Passò velocemente in un altro cuore di donna, e questo gli sembrò una grande chiesa. Le bianche colombe dell’innocenza volavano intorno all’altare maggiore; si sarebbe inginocchiato volentieri, ma doveva proseguire, entrare in un nuovo cuore, ma ancora sentiva la musica dell’organo e gli sembrava addirittura di essere diventato migliore; si sentì degno di entrare nel nuovo santuario. Questo era una soffitta molto povera dove abitava una madre malata; ma attraverso la finestra aperta entravano i caldi raggi del sole di Dio, belle rose si affacciavano dalla cassetta di legno sul tetto, e due uccelli azzurri come il cielo cantavano pieni di gioia, mentre la madre ammalata implorava la benedizione sulla sua figliola.
Poi lui camminò carponi attraverso una macelleria piena fino all’orlo; vedeva carne e ancora carne, era il cuore di un ricco molto rispettabile il cui nome sicuramente si trova tra le persone importanti.
Poi entrò nel cuore della moglie di questo, e vide una vecchia piccionaia cadente; il ritratto del marito veniva usato come segnavento e era stato collegato con le porte, in modo che queste si aprissero e si chiudessero non appena l’uomo si muoveva.
Poi entrò in uno studio pieno di specchi, come quello che si trova nel Castello di Rosenborg, ma gli specchi ingrandivano terribilmente. In mezzo alla stanza c’era seduto, come un Dalai-Lama, l’insignificante Io di una persona, assorto nell’ammirare la propria grandezza.
Quindi sembrò al dottorino di essere entrato in una casa stretta piena di aghi appuntiti, pensò che fosse il cuore di una vecchia zitella, ma in realtà era quello di un giovane militare che aveva avuto molte decorazioni, uno di quelli che si dicono uomini di spirito e di cuore.

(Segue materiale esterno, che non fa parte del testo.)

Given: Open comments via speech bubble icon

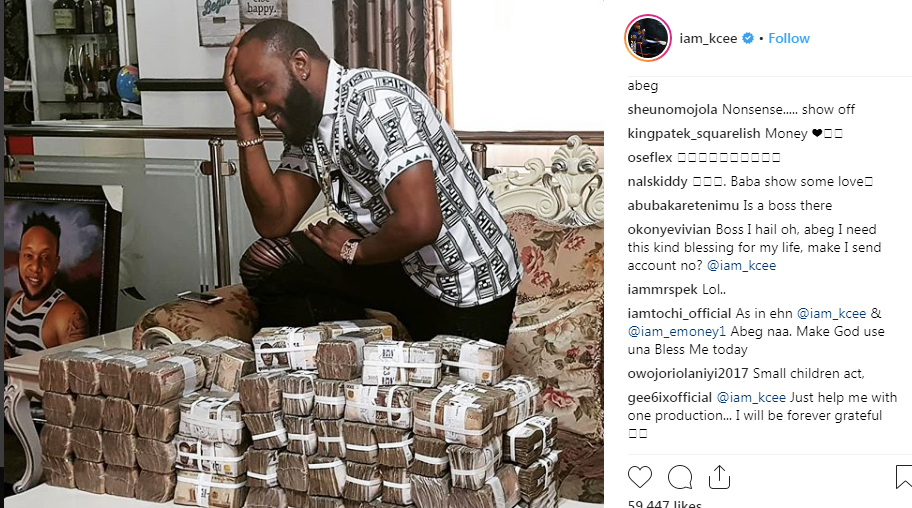Looking at the screenshot, I should pos(680,477).
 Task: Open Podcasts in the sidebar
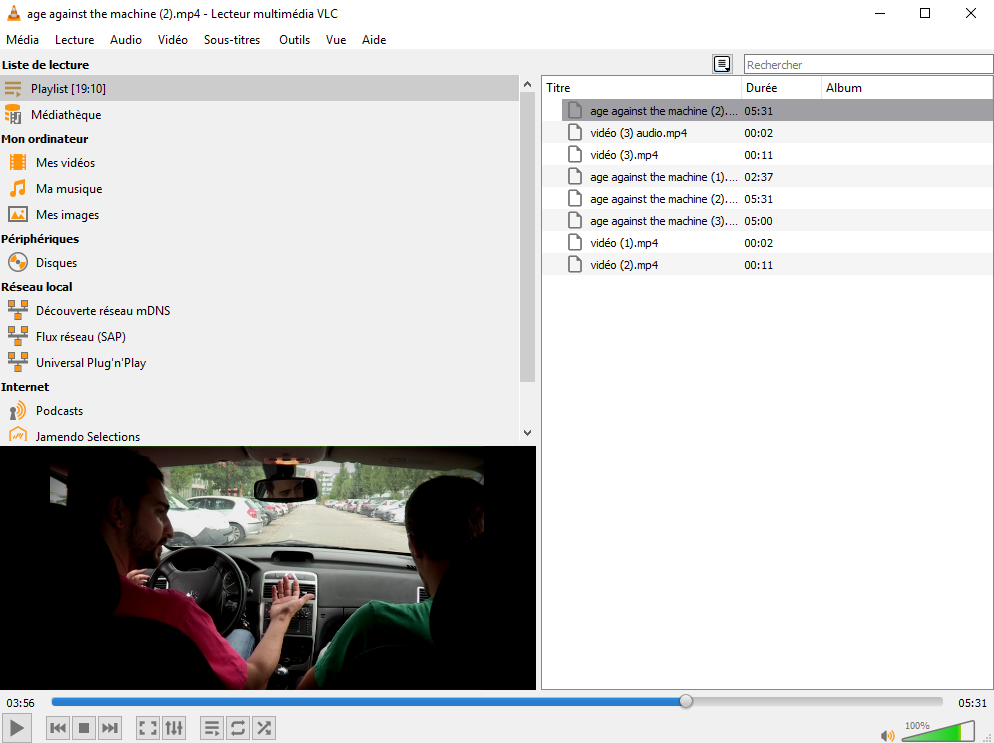(x=59, y=411)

Completamente stordito, il giovane volontario uscì dall’ultimo cuore della fila e non riuscì a rimettere in ordine i suoi pensieri, gli sembrò che la sua fantasia, troppo ricca, gli avesse preso la mano.
“Oh, Signore” sospirò “sto certo diventando pazzo! E poi qui fa un caldo insopportabile! Il sangue mi va alla testa!” E allora ricordò quei grandi avvenimenti della sera prima, come la sua testa si era infilata tra le sbarre di ferro dell’ospedale. “È tutta colpa di quello!” pensò. “Devo subito correre ai ripari. Un bagno turco potrebbe essere una buona idea. Se solo mi trovassi già sulla panca più alta!”
E subito si trovò sulla panca più alta in un bagno di vapore, ma era là con tutti i suoi vestiti, con gli stivali e le soprascarpe; e le gocce bollenti di acqua dal soffitto gli cadevano sul viso.
“Ahi!” gridò e si precipitò giù per farsi una doccia. Anche il guardiano si mise a gridare quando vide che c’era un uomo totalmente vestito là dentro.
Il volontario aveva avuto tanto buon senso da sussurrargli: “È una scommessa!” ma la prima cosa che fece, quando tornò nella sua camera, fu di mettersi un gran foglio di carta vetrata sulla schiena e uno sulle spalle, affinché la pazzia uscisse da lui.
Il mattino dopo si ritrovò con la schiena sanguinante, e questo fu tutto quanto guadagnò con le soprascarpe della felicità.